We are number one on the list! Maybe they're just jealous...I'm not a lawyer, let alone having a kid named Kaitlyn!!
Ok, I "sometimes" go out of hand, but I haven't found other way to drive my cars!! They just ask for that!

From other site:
_"""1/ Aggressiveness, (Agg) which measures how likely the car/driver will be to cut you off, challenge you for position on the freeway, run a red, etc.

2/ Attention, (Att) which measures whether the driver actually knows where they are on the road, where they are going, and how likely they will be more interested in adjusting the stereo or talking on their phone than realizing that their lane ends.

3/ Courtesy, (Crt) which measures the likelihood of your getting the "I'm sorry" wave from the driver after a particularly bad screw up, the "thank you" nod when you let them in, or if they will allow you in front of them when you desperately need to change lanes.

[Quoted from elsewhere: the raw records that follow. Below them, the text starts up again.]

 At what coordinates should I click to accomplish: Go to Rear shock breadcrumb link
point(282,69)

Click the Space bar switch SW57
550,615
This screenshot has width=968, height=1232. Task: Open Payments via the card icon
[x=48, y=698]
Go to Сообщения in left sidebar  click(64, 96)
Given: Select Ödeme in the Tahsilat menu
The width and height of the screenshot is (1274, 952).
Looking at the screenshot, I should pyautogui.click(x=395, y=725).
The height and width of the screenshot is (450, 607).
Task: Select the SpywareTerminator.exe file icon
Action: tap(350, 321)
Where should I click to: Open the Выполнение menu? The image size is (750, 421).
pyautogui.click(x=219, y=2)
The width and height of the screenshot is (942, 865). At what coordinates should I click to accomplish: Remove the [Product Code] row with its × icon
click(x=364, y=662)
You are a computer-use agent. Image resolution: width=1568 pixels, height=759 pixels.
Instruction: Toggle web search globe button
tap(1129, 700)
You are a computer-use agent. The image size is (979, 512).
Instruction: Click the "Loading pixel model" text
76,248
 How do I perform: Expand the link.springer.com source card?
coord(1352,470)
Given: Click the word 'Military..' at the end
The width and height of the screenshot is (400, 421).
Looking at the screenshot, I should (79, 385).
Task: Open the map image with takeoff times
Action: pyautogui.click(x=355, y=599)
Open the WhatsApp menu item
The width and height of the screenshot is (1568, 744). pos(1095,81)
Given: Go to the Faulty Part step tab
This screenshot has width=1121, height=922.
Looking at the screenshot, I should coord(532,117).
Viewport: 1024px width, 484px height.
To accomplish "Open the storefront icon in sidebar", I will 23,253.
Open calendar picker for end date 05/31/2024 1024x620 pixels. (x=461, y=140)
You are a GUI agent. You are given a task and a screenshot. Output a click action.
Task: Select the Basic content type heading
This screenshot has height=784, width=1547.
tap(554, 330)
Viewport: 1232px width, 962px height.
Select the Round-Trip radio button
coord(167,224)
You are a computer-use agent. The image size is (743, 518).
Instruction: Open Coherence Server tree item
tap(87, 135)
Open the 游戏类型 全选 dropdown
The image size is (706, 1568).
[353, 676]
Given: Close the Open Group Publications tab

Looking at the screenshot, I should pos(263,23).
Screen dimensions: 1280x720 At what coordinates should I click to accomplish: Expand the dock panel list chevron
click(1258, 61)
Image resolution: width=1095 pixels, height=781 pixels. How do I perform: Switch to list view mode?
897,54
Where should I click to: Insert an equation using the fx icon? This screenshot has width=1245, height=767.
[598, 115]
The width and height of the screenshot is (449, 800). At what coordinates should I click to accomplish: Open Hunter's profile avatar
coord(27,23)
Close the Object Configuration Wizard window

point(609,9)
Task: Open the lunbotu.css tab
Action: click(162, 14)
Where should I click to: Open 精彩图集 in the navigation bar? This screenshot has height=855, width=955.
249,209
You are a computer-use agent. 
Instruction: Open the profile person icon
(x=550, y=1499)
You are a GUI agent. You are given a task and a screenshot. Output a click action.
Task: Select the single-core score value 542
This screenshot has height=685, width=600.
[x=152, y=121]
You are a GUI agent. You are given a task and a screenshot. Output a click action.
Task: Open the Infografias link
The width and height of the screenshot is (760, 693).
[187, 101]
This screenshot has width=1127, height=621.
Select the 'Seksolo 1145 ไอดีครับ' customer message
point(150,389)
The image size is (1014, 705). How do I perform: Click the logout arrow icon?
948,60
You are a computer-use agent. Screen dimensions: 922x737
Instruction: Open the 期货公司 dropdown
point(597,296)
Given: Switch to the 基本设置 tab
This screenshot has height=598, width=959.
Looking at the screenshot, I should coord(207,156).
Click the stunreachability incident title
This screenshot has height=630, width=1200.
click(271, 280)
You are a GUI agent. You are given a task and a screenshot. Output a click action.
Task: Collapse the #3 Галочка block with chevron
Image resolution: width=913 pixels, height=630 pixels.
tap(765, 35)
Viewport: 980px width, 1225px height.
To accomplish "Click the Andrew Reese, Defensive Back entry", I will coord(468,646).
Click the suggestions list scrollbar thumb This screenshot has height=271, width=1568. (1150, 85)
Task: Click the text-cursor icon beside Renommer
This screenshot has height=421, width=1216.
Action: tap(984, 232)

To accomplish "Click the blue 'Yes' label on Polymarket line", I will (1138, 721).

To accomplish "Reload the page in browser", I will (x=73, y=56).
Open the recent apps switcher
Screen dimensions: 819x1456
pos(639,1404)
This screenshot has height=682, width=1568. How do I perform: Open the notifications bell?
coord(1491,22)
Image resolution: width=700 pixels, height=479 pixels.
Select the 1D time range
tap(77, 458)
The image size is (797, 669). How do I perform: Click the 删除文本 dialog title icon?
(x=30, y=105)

4/ A-hole quotient, (AQ). This simply measures the degree of how big an A-hole the driver is overall, and transcends the driving. This covers whether the driver sneers at you, or if they give you the finger even after you give them the "thank you" wave. It is a broad category, and is the most subjective of them all.

Each category is rated on a ten point scale, with 10 being the worst (i.e. the most aggressive, lowest attention, least courteous and biggest A-hole). Okay, now you have the background. Shall we begin?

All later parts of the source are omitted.